After Steele filed his petition, the Court ordered Respondent to file a response (Court File No. 4). For the reasons stated in the State's response and supporting documents (Court File Nos. 10 & 11, and Appendixes), the Court determines Steele has failed to exhaust his state remedies.
As a general rule, a federal district court will not entertain a petition for writ of habeas corpus unless the petitioner has first exhausted all available state court remedies for each claim in his petition. 28 U.S.C. § 2254; Hannah v. Conley, 49 F.3d 1193, 1195 (6th Cir. 1995); Clemmons v. Sowders, 34 F.3d 352, 354 (6th Cir. 1994); Rust v. Zent, 17 F.3d 155, 160 (6th Cir. 1994); Cohen v. Tate, 779 F.2d 1181, 1184 (6th Cir. 1985). Thus, absent unusual or exceptional circumstances, a district court should dismiss a petition filed pursuant to 28 U.S.C. § 2254 if it contains unexhausted claims. O'Guinn v. Dutton, 88 F.3d 1409, 1412 (6th Cir. 1996), cert. denied, 519 U.S. 1079 (1997).
An application for a writ of habeas corpus will not be granted unless the applicant has exhausted the remedies available in state court. 28 U.S.C. § 2254. The Supreme Court has interpreted this rule as one of total exhaustion. Rose v. Lundy, 455 U.S. 509, 510 (1982). Once his federal claims have been raised in one complete round of state review, the exhaustion requirement is satisfied. O'Sullivan v. Boerckel, 526 U.S. 838, 845 (1999). Therefore, unless an exception applies, failure to comply with the exhaustion rule as to only one of the claims will normally render the entire petition for federal habeas relief a "mixed petition" which must be dismissed if a remedy is still available for the prisoner to pursue. Rose v. Lundy, 455 U.S. at 519-521.
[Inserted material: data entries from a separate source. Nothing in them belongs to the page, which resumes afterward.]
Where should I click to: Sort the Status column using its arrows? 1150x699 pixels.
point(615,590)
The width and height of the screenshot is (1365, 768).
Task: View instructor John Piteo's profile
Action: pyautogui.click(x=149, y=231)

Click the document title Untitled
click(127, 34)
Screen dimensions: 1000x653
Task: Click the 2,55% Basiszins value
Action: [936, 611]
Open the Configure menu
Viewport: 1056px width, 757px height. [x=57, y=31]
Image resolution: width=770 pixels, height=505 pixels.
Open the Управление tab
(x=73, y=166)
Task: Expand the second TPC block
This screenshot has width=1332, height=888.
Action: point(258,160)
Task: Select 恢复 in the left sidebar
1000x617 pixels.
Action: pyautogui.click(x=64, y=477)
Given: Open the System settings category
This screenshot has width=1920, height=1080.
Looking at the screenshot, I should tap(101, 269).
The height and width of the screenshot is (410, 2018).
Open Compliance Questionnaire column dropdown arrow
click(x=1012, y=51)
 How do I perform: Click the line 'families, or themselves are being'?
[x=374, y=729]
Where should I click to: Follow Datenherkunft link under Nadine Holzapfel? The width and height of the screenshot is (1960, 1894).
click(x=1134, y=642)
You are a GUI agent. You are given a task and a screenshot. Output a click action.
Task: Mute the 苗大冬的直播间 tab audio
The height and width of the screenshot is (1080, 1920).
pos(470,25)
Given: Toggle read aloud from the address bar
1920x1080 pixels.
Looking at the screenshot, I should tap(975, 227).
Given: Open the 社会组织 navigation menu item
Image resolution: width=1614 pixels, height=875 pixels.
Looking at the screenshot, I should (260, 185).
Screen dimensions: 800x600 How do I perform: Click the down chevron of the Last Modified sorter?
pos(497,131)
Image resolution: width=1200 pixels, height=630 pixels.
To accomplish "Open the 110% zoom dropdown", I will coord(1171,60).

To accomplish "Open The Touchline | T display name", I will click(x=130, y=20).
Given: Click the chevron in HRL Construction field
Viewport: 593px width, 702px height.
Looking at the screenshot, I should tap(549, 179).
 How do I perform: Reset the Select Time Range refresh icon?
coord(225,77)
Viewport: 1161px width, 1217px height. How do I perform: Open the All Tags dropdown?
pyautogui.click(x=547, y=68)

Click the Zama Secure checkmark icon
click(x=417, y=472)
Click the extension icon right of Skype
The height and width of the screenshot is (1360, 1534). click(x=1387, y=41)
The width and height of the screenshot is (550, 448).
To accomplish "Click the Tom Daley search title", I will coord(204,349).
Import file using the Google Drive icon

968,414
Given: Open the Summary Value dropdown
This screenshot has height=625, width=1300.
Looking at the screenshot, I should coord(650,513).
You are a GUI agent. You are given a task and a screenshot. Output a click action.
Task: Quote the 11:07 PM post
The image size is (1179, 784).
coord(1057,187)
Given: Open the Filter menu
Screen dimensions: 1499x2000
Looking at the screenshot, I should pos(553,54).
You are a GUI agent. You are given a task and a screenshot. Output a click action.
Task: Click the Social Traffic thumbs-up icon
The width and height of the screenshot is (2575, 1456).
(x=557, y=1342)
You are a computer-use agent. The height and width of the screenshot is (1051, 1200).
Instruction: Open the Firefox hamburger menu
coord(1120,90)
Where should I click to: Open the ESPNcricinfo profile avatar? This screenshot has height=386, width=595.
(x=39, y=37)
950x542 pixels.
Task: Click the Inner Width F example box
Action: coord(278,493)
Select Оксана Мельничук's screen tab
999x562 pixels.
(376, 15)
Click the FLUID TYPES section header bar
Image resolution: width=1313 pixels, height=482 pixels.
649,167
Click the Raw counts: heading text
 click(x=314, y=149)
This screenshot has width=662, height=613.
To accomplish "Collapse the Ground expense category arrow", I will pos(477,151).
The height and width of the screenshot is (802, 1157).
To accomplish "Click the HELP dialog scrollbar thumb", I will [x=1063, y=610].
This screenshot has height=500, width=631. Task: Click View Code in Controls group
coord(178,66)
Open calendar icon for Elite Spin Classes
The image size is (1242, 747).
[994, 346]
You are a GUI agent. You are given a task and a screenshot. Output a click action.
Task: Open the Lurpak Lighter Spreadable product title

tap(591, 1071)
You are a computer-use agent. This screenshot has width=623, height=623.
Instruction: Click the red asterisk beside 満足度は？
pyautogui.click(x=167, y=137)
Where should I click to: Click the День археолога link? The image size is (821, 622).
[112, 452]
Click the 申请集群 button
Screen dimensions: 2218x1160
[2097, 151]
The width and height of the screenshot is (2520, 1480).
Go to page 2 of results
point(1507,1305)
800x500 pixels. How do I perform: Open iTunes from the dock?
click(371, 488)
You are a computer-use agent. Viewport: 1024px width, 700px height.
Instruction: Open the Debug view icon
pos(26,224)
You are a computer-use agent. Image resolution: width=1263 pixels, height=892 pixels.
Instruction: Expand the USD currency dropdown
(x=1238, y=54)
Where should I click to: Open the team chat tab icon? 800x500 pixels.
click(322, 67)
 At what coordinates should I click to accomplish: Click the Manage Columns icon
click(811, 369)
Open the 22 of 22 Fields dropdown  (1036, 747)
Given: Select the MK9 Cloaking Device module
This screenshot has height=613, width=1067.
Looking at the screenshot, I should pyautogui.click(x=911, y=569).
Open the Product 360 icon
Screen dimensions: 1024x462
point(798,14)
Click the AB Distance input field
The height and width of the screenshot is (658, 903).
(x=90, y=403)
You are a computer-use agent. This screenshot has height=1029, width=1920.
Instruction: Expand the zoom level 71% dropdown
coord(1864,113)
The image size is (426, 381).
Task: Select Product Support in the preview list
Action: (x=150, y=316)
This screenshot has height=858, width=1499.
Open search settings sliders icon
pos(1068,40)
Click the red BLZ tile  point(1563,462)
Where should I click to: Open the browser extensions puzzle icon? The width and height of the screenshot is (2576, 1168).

It appears from the record Steele has failed to exhaust his available state court remedies by fairly presenting all of his claims to the state courts. According to the States' response (Court File No. 10 & 11), and Steele's filings, he filed a motion to reopen his state post conviction petition in January of 2003, alleging he possessed test results from the Federal Bureau of Investigations "which positively confirm" he is "totally innocent of [two of] the alleged rapes"(Court File No. 2, Attachment #1). On June 23, 2003, the state court treated the motion as a petition for writ of error coram nobis. (Court File No. 11). Although it appears that the case languished in state court for almost five years, the record reflects it was scheduled for a hearing on February 6, 2008 (Court File No. 11-7, Affidavit). Steele has not responded to the Respondent's motion to dismiss. Thus it appears from the record that Steele is still pursuing state remedies on the claims he has raised in the instant habeas petition. Considering the present posture of the case in state court, Steele has not alleged any unusual or exceptional circumstances warranting review of his habeas corpus petition nor are any such circumstances apparent from the record. Additionally, this Court has not been notified that the pending state case was resolved. Accordingly, an order will enter DENYING Steele's petition for federal habeas relief without prejudice.